Em comunicado, o Sindicato Nacional do Pessoal de Voo da Aviação Civil esclarece as razões pelas quais foi marcada uma greve do pessoal de voo nos dias 26, 28, 30 de maio e 1 e 3 de junho na EasyJet. As negociações para um novo acordo de empresa estão num impasse. A postura da administração tem sido “de arrogância e inflexibilidade” e esta permanece insensível às “dificuldades económicas sentidas pelos seus tripulantes, devido aos baixos rendimentos, em face ao reconhecido aumento do custo de vida, o que asfixia os trabalhadores e põe em causa o bem-estar e conforto das suas famílias”.
Desta forma, avança-se que “as propostas de alteração às prestações pecuniárias já anteriormente apresentadas pela empresa continuam, senão piores, muito aquém do limiar do aceitável para garantir trabalho digno”.
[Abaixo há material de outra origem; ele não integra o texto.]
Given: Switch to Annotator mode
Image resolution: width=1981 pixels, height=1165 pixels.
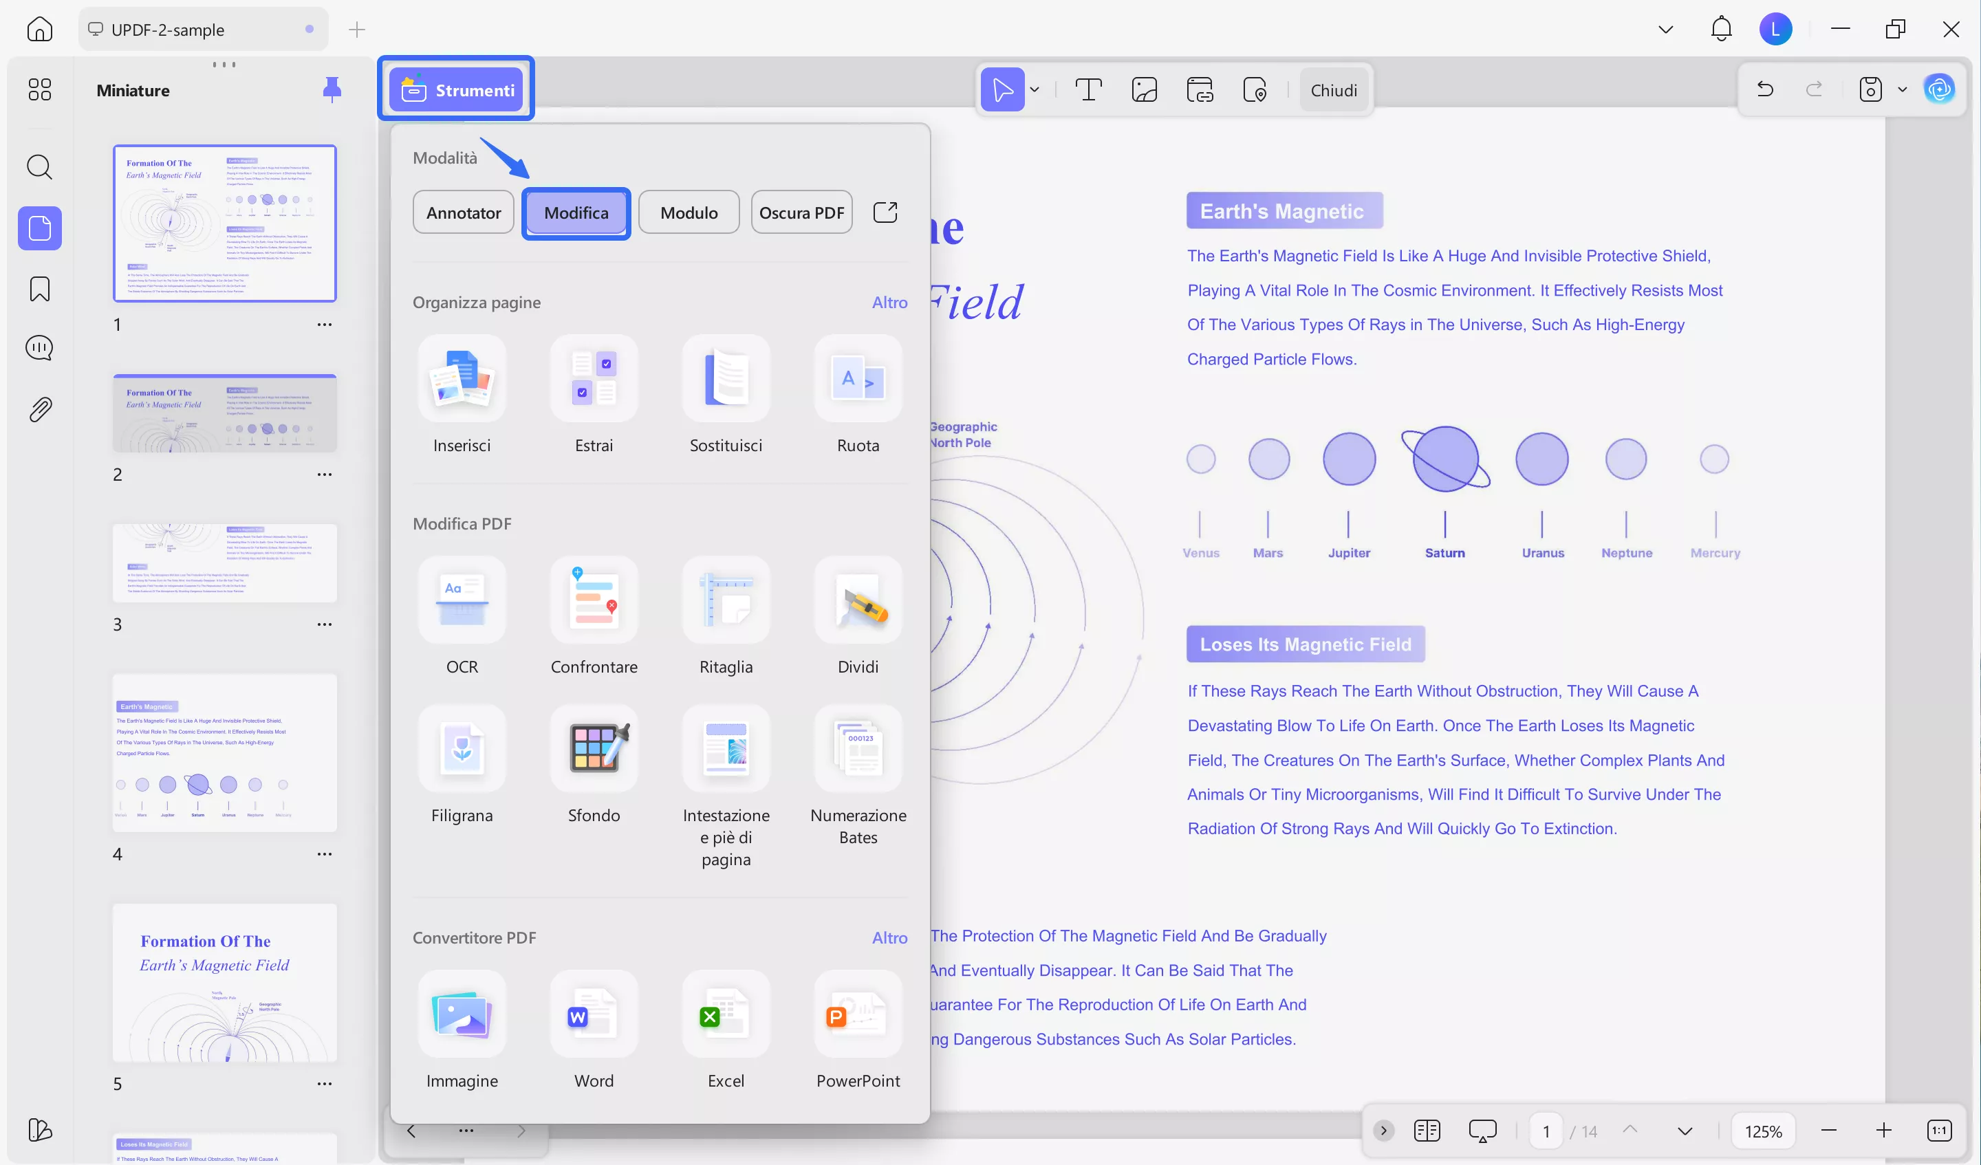Looking at the screenshot, I should 463,212.
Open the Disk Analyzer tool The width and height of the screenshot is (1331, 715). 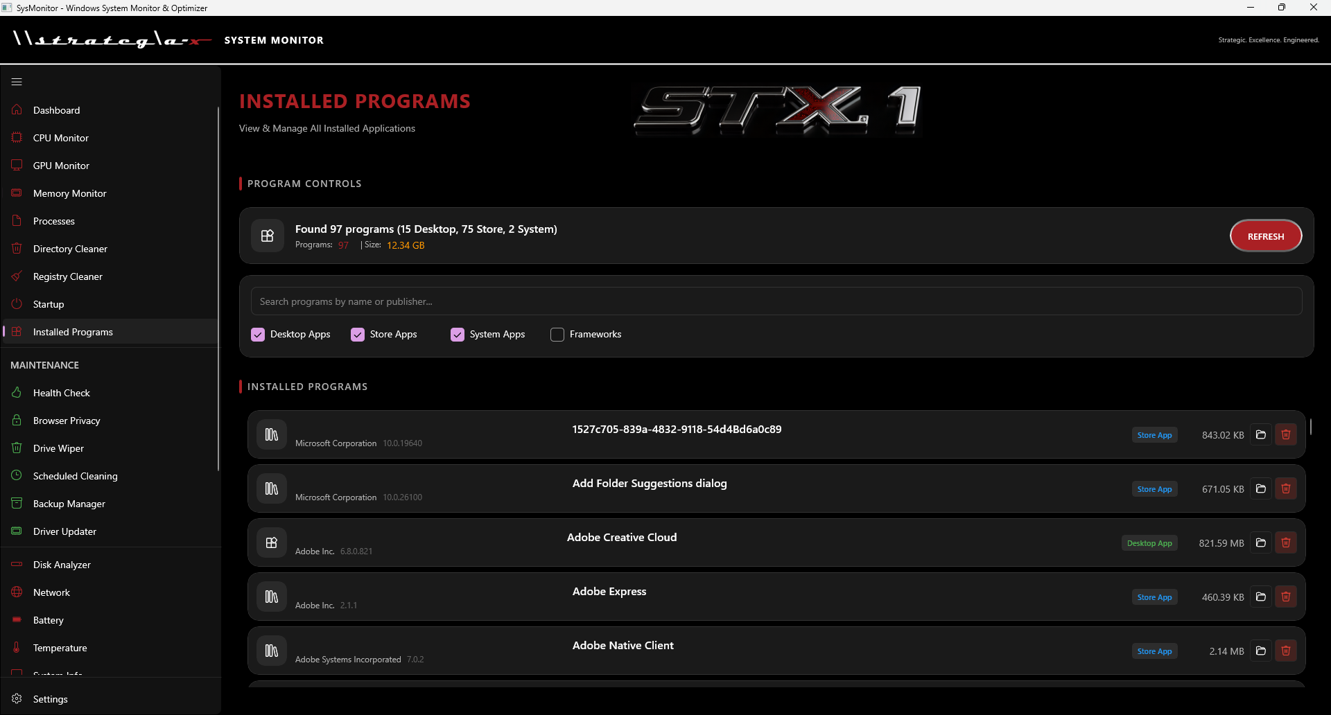click(x=17, y=564)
Os trabalhadores explicam que a empresa “continua a considerar os tripulantes das bases portuguesas trabalhadores menores, perpetuando a precarização e discriminação relativamente aos colegas de outros países”. Para além disso, “noutros países e bases onde a empresa apresenta nível de rentabilidade inferior ao verificado em Portugal”, os seus colegas “obtiveram aumentos significativos”.
Na empresa, acrescentam, há um “clima de tensão e desagrado pelo longo e intolerável impasse na resolução dos diversos diferendos”. Este impasse tinha já levado em abril os trabalhadores a paralisarem durante três dias. Mas a situação, alega o SNPVAC, agravou-se.